Il est important aussi que la première fauche soit adaptée aux périodes d’activités des abeilles (une partie en avril-mai et le reste en juillet par exemple). Cela permet de conserver des ressources florales à des moments clés pour certaines espèces d’abeilles. Il faut se rappeler que ces résultats méritent d’être confirmés par des études complémentaires et qu’il n’existe pas de gestion optimale de la biodiversité.

Même si elles doivent accueillir des fortes densités de population humaine, les villes renferment parfois une biodiversité considérable par rapport à d’autres milieux anthropisés (Goddard et al. 2009). Au regard de leur nombre et de leurs surfaces cumulées, il est probable que les espaces interstitiels jouent un rôle important dans les dynamiques de population de la flore urbaine (Politi Bertoncini et al. 2012). Souvent moins traités en produits phytosanitaires, fleuris une grande partie de l’année avec une flore spontanée et légèrement plus chauds, ces espaces peuvent offrir « gîte et couvert » aux abeilles. Notre approche semble intéressante car les gestionnaires d’espaces verts interrogés ont souvent fait preuve d’une sensibilité marquée envers les thématiques en lien avec les insectes pollinisateurs. Certains la considèrent même comme une porte d’entrée privilégiée pour améliorer la gestion de leurs espaces selon une logique accessible au grand public.

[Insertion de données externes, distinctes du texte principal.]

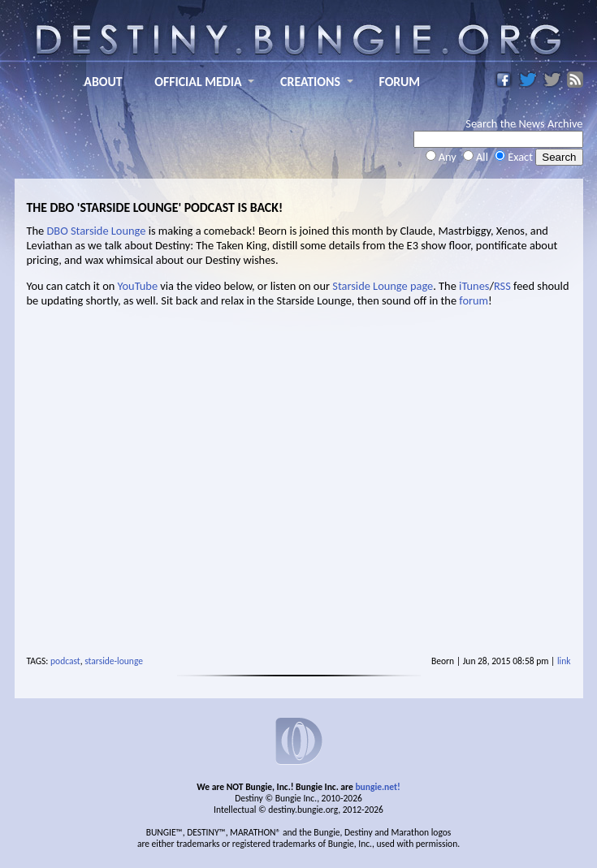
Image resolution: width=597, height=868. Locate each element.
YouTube (138, 286)
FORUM (400, 81)
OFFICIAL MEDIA (197, 81)
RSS (502, 286)
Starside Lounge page (383, 286)
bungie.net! (377, 787)
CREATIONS (310, 81)
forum (474, 300)
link (564, 661)
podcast (65, 661)
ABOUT (102, 81)
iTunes (474, 286)
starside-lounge (114, 661)
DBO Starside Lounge (97, 231)
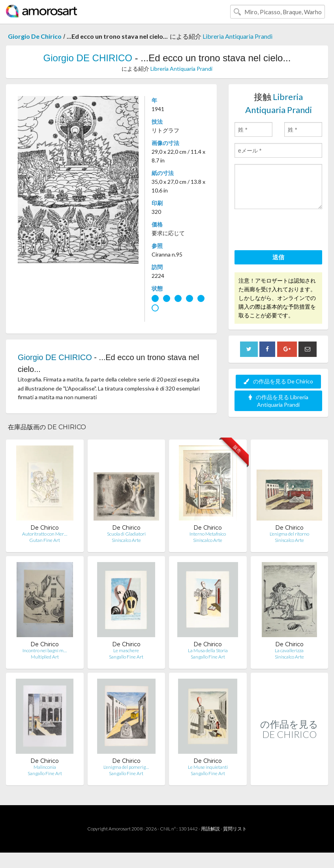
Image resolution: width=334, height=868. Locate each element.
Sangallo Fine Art (126, 657)
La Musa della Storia (208, 650)
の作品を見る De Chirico (278, 381)
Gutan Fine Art (45, 540)
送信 (278, 257)
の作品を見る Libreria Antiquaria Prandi (278, 401)
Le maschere (126, 650)
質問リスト (235, 828)
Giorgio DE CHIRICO (88, 58)
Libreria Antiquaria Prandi (237, 36)
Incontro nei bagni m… (45, 650)
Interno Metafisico (208, 534)
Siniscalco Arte (126, 540)
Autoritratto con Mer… (45, 534)
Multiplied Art (45, 657)
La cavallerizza (289, 650)
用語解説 (210, 828)
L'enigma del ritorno (289, 534)
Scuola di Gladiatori (126, 534)
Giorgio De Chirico (35, 36)
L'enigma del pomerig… (126, 767)
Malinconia (45, 767)
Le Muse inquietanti (208, 767)
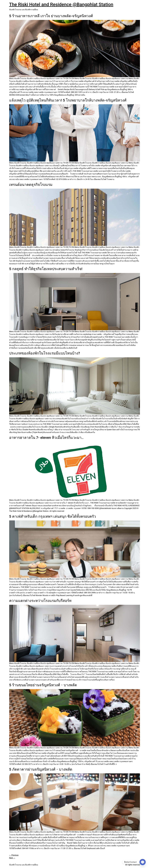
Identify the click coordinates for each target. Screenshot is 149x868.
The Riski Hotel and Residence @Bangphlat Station (61, 4)
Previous (14, 855)
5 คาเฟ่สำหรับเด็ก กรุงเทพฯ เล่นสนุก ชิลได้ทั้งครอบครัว (52, 516)
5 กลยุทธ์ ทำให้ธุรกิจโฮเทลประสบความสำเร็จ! (46, 269)
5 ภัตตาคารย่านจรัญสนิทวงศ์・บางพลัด (41, 769)
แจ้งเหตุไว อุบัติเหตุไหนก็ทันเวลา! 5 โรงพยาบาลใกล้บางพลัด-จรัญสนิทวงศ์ (68, 100)
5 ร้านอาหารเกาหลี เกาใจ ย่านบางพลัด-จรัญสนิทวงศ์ (51, 16)
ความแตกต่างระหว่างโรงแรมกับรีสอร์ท (40, 600)
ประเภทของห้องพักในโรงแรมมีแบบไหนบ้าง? (45, 353)
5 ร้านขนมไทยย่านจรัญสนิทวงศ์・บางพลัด (43, 685)
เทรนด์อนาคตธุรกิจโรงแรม (31, 184)
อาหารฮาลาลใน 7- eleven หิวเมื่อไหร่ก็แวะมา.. (46, 437)
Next (12, 858)
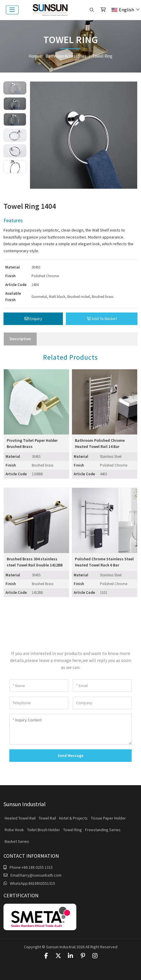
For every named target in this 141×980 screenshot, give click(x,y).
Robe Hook (14, 830)
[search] (92, 10)
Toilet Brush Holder (43, 830)
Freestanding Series (103, 830)
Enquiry (33, 318)
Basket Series (17, 841)
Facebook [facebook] (46, 956)
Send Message (70, 756)
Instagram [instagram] (95, 956)
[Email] (102, 686)
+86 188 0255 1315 (37, 867)
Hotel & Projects (73, 818)
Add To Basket (101, 318)
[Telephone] (39, 703)
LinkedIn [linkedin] (70, 956)
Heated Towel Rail (20, 818)
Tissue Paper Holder (108, 818)
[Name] (39, 686)
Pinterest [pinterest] (82, 956)
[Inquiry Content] (70, 729)
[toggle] (12, 10)
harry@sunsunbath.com (41, 875)
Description (20, 339)
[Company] (102, 703)
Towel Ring (72, 830)
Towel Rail (47, 818)
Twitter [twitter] (58, 956)
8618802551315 (42, 883)
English (123, 10)
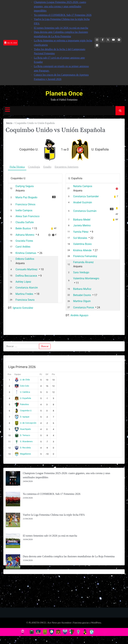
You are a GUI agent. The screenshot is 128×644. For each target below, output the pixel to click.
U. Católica (22, 392)
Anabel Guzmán (83, 202)
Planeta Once (64, 94)
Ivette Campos (24, 210)
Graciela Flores (24, 241)
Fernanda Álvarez (83, 262)
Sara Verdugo (81, 272)
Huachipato (23, 429)
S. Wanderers (23, 442)
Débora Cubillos (25, 259)
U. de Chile (22, 380)
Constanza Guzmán (85, 211)
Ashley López (23, 282)
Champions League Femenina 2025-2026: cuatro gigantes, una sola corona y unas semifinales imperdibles (60, 6)
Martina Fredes (24, 294)
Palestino (22, 404)
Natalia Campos (83, 186)
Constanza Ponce (83, 308)
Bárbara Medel (82, 220)
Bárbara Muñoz (82, 289)
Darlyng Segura (24, 186)
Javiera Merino (82, 225)
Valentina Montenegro (86, 278)
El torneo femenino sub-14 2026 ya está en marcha (61, 28)
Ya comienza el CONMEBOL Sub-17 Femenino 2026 (63, 15)
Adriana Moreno (25, 235)
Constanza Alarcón (27, 288)
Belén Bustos (23, 228)
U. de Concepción (25, 423)
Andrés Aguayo (79, 315)
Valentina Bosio (82, 244)
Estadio (47, 167)
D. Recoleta (22, 448)
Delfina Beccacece (26, 276)
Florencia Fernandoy (85, 256)
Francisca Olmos (25, 204)
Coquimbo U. (23, 410)
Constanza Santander (86, 196)
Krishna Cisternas (26, 253)
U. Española (23, 398)
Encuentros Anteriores (67, 167)
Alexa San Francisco (27, 216)
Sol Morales (80, 238)
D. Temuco (22, 435)
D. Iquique (22, 417)
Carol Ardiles (23, 246)
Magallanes (23, 454)
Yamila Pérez (81, 232)
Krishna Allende (82, 250)
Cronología (34, 167)
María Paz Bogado (26, 197)
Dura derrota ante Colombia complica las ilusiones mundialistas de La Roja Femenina (69, 556)
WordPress (96, 623)
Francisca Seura (25, 300)
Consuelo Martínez (26, 269)
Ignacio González (23, 308)
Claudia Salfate (24, 222)
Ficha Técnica (17, 167)
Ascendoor (66, 623)
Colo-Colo (22, 386)
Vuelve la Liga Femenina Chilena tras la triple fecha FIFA (54, 515)
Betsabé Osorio (82, 295)
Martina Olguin (82, 301)
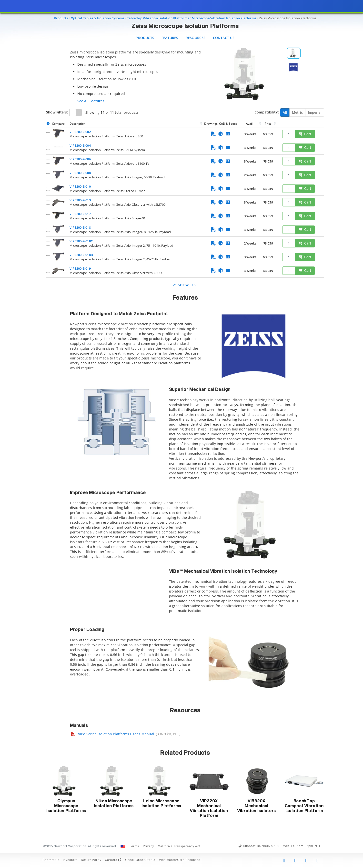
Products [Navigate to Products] (61, 18)
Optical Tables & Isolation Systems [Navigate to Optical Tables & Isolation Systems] (97, 18)
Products (145, 38)
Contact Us (224, 38)
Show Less (185, 285)
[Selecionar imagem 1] (294, 53)
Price (268, 124)
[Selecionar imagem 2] (294, 67)
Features (170, 38)
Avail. (250, 124)
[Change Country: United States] (123, 846)
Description (77, 124)
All (285, 112)
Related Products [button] (185, 753)
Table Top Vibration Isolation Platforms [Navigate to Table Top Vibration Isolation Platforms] (158, 18)
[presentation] (182, 434)
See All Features (91, 101)
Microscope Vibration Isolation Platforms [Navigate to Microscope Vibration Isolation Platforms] (224, 18)
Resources (196, 38)
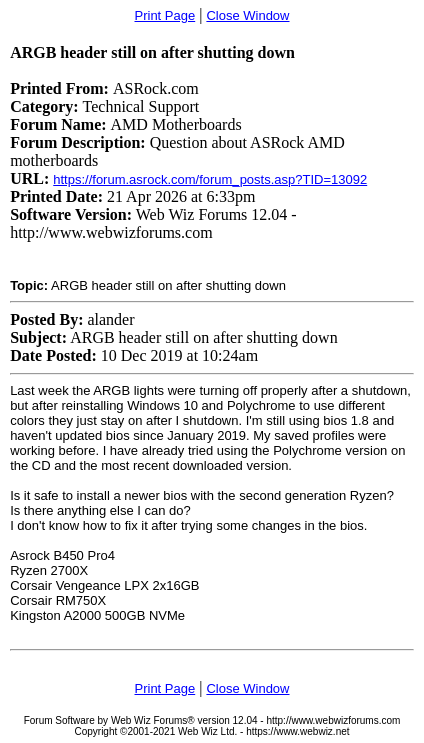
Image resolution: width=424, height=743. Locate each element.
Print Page (165, 15)
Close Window (247, 15)
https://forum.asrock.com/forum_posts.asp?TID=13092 (210, 179)
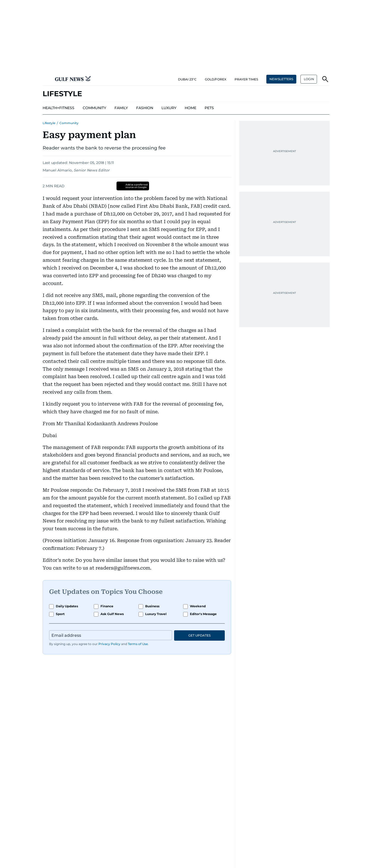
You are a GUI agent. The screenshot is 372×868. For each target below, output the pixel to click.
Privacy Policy (109, 644)
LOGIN (309, 79)
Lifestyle (49, 123)
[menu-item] (59, 108)
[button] (47, 79)
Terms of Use (138, 644)
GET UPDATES (199, 635)
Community (69, 123)
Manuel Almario (57, 170)
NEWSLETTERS (281, 79)
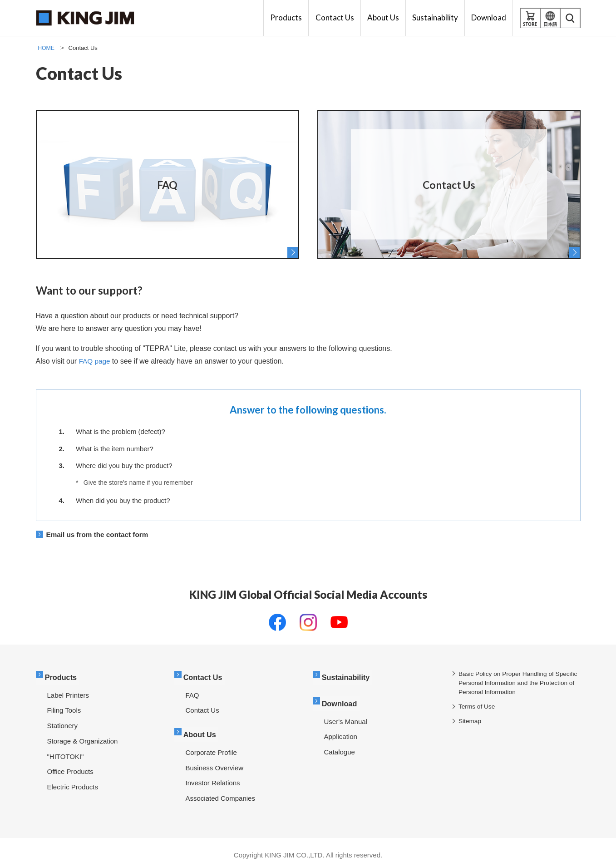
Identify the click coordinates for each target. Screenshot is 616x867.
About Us (202, 730)
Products (63, 675)
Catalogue (340, 746)
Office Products (70, 768)
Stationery (63, 723)
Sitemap (471, 722)
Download (341, 699)
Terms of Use (478, 707)
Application (340, 731)
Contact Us (205, 675)
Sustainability (348, 675)
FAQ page (95, 361)
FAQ (192, 692)
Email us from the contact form (100, 534)
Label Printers (68, 692)
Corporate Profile (211, 747)
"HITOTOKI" (65, 754)
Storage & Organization (83, 738)
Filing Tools (64, 707)
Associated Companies (220, 793)
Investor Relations (213, 777)
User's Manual (345, 716)
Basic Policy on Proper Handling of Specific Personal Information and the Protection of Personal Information (513, 684)
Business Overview (215, 762)
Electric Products (73, 784)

En conclusion, une meilleure compréhension des liens entre méthodes de gestion des espaces verts et interstitiels d’une part, et flore spontanée et abeilles sauvages d’autre part, offre de nouvelles perspectives de gestion pour favoriser le maintien des populations d’abeilles sauvages et plus généralement de la biodiversité en ville. Une bouffée de Nature à laquelle les citadins sont de plus en plus sensibles !

1 Derras, Nora. 2014. Gestion des espaces interstitiels urbains et péri-urbains du Grand Lyon et relations plantes-abeilles sauvages. Mémoire de Master 2, Université Paris Diderot, Paris 7
2 Espace interstitiel : espace non-imperméable inséré dans la matrice urbaine où une végétation spontanée se développe.